3. While adding it to methanol (CH3OH) it starts to give nacsent hydrogen, if we do not close flask after the addition of boro hydride this nascent hydroge escapes from reaction mixture resulting poor yield of the product.

Conclusions:
This reaction of benzophenone with sodium borohydride to form diphenylmethanol is an example of a sodium borohydride reduction of a ketone to an alcohol. The reaction was relatively easy to run and provided a fairly good yield of the desired product.
The reaction appeared to completely convert most, if not all, of the benzophenone to the desired diphenylmethanol. This conclusion is based on:
1. The absence of a carbonyl absorption and the appearance of strong OH absorption bands in the infrared spectrum of the purified product.

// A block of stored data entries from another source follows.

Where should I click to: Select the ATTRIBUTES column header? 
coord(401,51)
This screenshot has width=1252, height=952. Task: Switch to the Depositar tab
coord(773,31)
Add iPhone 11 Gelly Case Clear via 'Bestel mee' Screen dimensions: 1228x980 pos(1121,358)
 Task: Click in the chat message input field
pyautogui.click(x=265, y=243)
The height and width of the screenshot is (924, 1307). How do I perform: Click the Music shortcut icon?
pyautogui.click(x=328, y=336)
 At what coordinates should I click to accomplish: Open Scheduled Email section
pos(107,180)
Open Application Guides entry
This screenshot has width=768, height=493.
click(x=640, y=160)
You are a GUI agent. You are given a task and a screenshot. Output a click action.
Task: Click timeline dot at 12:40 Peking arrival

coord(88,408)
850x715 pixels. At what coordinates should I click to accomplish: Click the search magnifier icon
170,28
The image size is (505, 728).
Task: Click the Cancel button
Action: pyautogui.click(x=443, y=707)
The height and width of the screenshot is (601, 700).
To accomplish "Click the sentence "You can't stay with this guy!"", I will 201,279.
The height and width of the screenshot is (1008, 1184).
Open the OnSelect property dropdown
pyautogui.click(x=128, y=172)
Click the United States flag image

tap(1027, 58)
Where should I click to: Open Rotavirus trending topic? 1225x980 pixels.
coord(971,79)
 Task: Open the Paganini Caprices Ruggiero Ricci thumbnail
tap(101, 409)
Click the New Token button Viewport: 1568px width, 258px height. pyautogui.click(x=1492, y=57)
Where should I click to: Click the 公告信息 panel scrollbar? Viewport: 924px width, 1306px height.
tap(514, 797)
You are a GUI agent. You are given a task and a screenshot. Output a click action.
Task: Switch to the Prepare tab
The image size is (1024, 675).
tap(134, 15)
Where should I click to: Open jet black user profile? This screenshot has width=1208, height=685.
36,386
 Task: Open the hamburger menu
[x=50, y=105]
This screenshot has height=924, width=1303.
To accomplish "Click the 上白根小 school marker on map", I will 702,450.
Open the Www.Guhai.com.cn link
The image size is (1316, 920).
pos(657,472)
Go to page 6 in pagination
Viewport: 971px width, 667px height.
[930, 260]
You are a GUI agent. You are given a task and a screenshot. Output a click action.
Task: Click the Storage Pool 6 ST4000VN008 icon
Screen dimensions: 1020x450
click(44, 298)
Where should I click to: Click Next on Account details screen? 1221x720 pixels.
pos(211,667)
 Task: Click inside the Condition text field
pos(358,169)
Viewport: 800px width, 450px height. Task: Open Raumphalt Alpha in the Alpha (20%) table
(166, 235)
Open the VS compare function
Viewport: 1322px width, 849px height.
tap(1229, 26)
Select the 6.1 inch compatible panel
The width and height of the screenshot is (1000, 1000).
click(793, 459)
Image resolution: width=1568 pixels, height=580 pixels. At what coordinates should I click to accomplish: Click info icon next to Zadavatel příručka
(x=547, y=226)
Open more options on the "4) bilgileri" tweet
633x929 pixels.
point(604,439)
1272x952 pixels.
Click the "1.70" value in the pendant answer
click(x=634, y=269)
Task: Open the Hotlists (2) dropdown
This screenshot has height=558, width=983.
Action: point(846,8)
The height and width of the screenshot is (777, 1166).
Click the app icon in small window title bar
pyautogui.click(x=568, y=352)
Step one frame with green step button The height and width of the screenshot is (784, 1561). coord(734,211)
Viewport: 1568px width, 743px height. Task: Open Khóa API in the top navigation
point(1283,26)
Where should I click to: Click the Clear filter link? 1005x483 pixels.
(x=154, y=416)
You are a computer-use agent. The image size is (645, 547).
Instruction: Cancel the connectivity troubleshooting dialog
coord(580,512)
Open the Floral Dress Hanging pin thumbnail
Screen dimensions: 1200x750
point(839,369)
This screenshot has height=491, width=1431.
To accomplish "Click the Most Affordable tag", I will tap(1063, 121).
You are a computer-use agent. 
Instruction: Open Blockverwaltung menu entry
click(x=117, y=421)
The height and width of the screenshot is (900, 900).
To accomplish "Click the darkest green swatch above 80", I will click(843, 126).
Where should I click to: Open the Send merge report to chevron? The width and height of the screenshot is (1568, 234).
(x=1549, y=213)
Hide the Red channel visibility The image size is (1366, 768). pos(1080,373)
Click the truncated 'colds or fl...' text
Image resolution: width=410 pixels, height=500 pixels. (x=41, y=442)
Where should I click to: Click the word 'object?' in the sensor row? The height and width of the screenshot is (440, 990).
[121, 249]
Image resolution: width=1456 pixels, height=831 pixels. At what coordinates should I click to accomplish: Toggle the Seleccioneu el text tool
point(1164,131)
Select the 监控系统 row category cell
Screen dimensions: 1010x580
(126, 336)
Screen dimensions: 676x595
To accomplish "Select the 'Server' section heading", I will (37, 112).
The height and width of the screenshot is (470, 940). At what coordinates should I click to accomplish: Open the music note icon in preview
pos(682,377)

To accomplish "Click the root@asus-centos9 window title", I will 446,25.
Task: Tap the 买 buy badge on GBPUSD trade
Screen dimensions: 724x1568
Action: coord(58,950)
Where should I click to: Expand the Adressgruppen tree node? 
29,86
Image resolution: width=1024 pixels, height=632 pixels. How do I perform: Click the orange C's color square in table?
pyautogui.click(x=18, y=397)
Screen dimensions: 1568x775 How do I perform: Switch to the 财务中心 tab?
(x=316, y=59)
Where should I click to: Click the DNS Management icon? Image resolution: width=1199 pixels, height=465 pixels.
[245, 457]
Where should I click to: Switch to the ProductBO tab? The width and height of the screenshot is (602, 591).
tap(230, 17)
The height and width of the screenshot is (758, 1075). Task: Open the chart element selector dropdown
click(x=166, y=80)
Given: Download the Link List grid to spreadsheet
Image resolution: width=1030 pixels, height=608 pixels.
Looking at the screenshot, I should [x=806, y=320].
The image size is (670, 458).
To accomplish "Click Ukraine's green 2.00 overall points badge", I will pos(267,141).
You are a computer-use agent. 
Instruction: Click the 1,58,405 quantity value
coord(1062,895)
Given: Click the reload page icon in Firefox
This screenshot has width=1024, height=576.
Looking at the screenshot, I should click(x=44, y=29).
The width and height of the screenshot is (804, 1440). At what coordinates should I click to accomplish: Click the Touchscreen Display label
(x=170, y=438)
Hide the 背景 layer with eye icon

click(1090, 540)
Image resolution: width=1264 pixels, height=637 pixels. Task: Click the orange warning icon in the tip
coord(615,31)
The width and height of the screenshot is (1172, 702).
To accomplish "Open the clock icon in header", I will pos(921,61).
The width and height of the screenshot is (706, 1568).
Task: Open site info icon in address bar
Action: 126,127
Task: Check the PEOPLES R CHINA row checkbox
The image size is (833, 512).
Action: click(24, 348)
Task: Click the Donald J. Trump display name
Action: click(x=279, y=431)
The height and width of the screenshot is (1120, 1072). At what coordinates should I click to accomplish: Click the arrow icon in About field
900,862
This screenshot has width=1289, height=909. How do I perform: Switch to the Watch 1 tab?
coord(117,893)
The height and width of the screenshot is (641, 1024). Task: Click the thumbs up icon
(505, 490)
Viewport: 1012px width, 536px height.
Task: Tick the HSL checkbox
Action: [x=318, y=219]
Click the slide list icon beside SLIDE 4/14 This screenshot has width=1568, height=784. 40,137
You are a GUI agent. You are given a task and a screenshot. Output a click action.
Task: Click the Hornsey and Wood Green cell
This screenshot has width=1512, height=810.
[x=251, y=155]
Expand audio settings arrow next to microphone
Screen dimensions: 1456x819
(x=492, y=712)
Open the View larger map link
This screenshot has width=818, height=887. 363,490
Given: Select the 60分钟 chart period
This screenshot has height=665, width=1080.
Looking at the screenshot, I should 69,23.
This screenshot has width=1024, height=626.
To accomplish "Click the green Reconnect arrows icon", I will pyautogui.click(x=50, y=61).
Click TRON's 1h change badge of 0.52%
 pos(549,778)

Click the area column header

2. The melting point (64 – 66° C) of the obtained product compares favorably with the literature mp value (65 - 67° C) of the expected diphenylmethanol.

3. According to the above equation for the borohydride reduction of benzophenone, there is an excess of borohydride in this reaction; consequently, benzophenone is the limiting reagent (LR) and it is used to calculate the theoretical and actual % yields.

4. While the yield of desired product was relatively good in this experiment, the yield could have possibly been increased by the addition of slightly more water to force more of the product out of solution during the crystallization procedure; however, this may have caused more impurities to co-precipitate with the product and decreased its purity slightly. Overall, the yield and purity of product from this experiment is completely satisfactory for a reaction of this type.